WHAT YOU ARE ASKED TO DO: Write out the full listing exactly as it appears below.

EXCERPTED RECORDS:
________________________

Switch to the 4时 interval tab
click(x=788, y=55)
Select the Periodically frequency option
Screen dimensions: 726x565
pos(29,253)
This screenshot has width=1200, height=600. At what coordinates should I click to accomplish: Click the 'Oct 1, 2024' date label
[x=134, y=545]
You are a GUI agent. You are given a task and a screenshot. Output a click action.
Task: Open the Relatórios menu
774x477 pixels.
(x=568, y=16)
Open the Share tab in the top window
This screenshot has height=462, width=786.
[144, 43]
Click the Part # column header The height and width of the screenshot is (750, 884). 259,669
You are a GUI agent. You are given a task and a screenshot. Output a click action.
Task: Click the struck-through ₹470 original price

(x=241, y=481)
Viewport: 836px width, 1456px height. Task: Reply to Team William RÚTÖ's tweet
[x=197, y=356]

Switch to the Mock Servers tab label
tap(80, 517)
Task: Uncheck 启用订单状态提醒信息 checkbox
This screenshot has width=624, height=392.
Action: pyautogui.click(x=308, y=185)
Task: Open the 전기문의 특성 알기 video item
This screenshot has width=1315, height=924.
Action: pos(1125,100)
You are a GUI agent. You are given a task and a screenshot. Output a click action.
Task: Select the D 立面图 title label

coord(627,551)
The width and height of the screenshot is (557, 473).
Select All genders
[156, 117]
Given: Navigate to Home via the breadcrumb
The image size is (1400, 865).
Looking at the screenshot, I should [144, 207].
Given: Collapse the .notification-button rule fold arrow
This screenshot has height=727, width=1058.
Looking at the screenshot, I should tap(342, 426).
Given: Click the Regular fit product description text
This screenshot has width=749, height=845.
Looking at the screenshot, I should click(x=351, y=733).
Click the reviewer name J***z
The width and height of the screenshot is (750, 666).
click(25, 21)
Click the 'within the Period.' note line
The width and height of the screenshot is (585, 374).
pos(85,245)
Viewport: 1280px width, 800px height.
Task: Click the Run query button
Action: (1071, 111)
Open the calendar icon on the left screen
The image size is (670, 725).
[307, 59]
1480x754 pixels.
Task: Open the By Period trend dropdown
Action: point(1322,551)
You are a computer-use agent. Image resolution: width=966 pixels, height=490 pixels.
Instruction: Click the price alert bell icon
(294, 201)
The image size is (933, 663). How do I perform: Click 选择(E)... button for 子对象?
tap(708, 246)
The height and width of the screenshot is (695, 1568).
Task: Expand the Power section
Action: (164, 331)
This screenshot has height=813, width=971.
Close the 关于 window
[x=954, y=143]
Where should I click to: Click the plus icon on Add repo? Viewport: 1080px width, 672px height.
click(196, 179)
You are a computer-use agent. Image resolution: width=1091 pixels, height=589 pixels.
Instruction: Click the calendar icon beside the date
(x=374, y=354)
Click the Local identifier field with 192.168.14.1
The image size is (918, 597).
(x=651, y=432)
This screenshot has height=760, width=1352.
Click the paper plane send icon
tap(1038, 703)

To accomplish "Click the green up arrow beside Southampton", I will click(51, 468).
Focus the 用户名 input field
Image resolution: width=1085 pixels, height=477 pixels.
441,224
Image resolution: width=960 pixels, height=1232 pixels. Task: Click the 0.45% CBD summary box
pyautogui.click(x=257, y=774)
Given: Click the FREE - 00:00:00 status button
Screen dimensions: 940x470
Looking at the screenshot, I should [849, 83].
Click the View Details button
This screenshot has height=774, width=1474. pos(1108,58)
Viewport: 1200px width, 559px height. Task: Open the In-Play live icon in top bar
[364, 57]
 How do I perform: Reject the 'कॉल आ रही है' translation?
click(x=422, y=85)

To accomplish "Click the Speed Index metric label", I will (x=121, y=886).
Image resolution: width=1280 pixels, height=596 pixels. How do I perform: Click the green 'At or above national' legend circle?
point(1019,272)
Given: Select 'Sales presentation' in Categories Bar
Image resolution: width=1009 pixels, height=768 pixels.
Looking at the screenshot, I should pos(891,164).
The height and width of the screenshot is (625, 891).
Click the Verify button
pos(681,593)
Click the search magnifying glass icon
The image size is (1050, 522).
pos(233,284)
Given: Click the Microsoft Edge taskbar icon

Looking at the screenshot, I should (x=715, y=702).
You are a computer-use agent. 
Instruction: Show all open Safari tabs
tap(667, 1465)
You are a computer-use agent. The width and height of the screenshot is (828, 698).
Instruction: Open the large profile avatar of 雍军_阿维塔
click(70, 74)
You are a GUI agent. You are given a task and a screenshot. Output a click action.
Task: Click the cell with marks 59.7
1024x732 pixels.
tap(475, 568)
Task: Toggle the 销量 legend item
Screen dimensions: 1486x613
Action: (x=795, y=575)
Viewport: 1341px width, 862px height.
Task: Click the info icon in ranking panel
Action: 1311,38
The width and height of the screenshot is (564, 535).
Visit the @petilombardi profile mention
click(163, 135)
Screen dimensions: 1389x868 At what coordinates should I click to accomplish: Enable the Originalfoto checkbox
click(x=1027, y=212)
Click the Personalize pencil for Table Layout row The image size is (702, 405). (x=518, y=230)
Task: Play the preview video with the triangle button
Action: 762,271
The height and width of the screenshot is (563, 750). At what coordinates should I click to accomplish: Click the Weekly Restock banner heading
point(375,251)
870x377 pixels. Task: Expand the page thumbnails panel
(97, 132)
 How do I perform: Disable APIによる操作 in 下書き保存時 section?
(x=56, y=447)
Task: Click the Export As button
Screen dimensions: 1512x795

________________________

WRITTEN SOLUTION:
Switch to the 4时 interval tab
click(x=788, y=55)
Select the Periodically frequency option
Screen dimensions: 726x565
pos(29,253)
This screenshot has width=1200, height=600. At what coordinates should I click to accomplish: Click the 'Oct 1, 2024' date label
[x=134, y=545]
You are a GUI agent. You are given a task and a screenshot. Output a click action.
Task: Open the Relatórios menu
774x477 pixels.
(x=568, y=16)
Open the Share tab in the top window
This screenshot has height=462, width=786.
[144, 43]
Click the Part # column header The height and width of the screenshot is (750, 884). 259,669
You are a GUI agent. You are given a task and a screenshot. Output a click action.
Task: Click the struck-through ₹470 original price

(x=241, y=481)
Viewport: 836px width, 1456px height. Task: Reply to Team William RÚTÖ's tweet
[x=197, y=356]

Switch to the Mock Servers tab label
tap(80, 517)
Task: Uncheck 启用订单状态提醒信息 checkbox
This screenshot has width=624, height=392.
Action: pyautogui.click(x=308, y=185)
Task: Open the 전기문의 특성 알기 video item
This screenshot has width=1315, height=924.
Action: pos(1125,100)
You are a GUI agent. You are given a task and a screenshot. Output a click action.
Task: Select the D 立面图 title label

coord(627,551)
The width and height of the screenshot is (557, 473).
Select All genders
[156, 117]
Given: Navigate to Home via the breadcrumb
The image size is (1400, 865).
Looking at the screenshot, I should [144, 207].
Given: Collapse the .notification-button rule fold arrow
This screenshot has height=727, width=1058.
Looking at the screenshot, I should tap(342, 426).
Given: Click the Regular fit product description text
This screenshot has width=749, height=845.
Looking at the screenshot, I should click(x=351, y=733).
Click the reviewer name J***z
The width and height of the screenshot is (750, 666).
click(25, 21)
Click the 'within the Period.' note line
The width and height of the screenshot is (585, 374).
pos(85,245)
Viewport: 1280px width, 800px height.
Task: Click the Run query button
Action: (1071, 111)
Open the calendar icon on the left screen
The image size is (670, 725).
[307, 59]
1480x754 pixels.
Task: Open the By Period trend dropdown
Action: point(1322,551)
You are a computer-use agent. Image resolution: width=966 pixels, height=490 pixels.
Instruction: Click the price alert bell icon
(294, 201)
The image size is (933, 663). How do I perform: Click 选择(E)... button for 子对象?
tap(708, 246)
The height and width of the screenshot is (695, 1568).
Task: Expand the Power section
Action: (164, 331)
This screenshot has height=813, width=971.
Close the 关于 window
[x=954, y=143]
Where should I click to: Click the plus icon on Add repo? Viewport: 1080px width, 672px height.
click(196, 179)
You are a computer-use agent. Image resolution: width=1091 pixels, height=589 pixels.
Instruction: Click the calendar icon beside the date
(x=374, y=354)
Click the Local identifier field with 192.168.14.1
The image size is (918, 597).
(x=651, y=432)
This screenshot has height=760, width=1352.
Click the paper plane send icon
tap(1038, 703)

To accomplish "Click the green up arrow beside Southampton", I will click(51, 468).
Focus the 用户名 input field
Image resolution: width=1085 pixels, height=477 pixels.
441,224
Image resolution: width=960 pixels, height=1232 pixels. Task: Click the 0.45% CBD summary box
pyautogui.click(x=257, y=774)
Given: Click the FREE - 00:00:00 status button
Screen dimensions: 940x470
Looking at the screenshot, I should [849, 83].
Click the View Details button
This screenshot has height=774, width=1474. pos(1108,58)
Viewport: 1200px width, 559px height. Task: Open the In-Play live icon in top bar
[364, 57]
 How do I perform: Reject the 'कॉल आ रही है' translation?
click(x=422, y=85)

To accomplish "Click the Speed Index metric label", I will (x=121, y=886).
Image resolution: width=1280 pixels, height=596 pixels. How do I perform: Click the green 'At or above national' legend circle?
point(1019,272)
Given: Select 'Sales presentation' in Categories Bar
Image resolution: width=1009 pixels, height=768 pixels.
Looking at the screenshot, I should pos(891,164).
The height and width of the screenshot is (625, 891).
Click the Verify button
pos(681,593)
Click the search magnifying glass icon
The image size is (1050, 522).
pos(233,284)
Given: Click the Microsoft Edge taskbar icon

Looking at the screenshot, I should (x=715, y=702).
You are a computer-use agent. 
Instruction: Show all open Safari tabs
tap(667, 1465)
You are a computer-use agent. The width and height of the screenshot is (828, 698).
Instruction: Open the large profile avatar of 雍军_阿维塔
click(70, 74)
You are a GUI agent. You are given a task and a screenshot. Output a click action.
Task: Click the cell with marks 59.7
1024x732 pixels.
tap(475, 568)
Task: Toggle the 销量 legend item
Screen dimensions: 1486x613
Action: (x=795, y=575)
Viewport: 1341px width, 862px height.
Task: Click the info icon in ranking panel
Action: 1311,38
The width and height of the screenshot is (564, 535).
Visit the @petilombardi profile mention
click(163, 135)
Screen dimensions: 1389x868 At what coordinates should I click to accomplish: Enable the Originalfoto checkbox
click(x=1027, y=212)
Click the Personalize pencil for Table Layout row The image size is (702, 405). (x=518, y=230)
Task: Play the preview video with the triangle button
Action: 762,271
The height and width of the screenshot is (563, 750). At what coordinates should I click to accomplish: Click the Weekly Restock banner heading
point(375,251)
870x377 pixels. Task: Expand the page thumbnails panel
(97, 132)
 How do I perform: Disable APIによる操作 in 下書き保存時 section?
(x=56, y=447)
Task: Click the Export As button
Screen dimensions: 1512x795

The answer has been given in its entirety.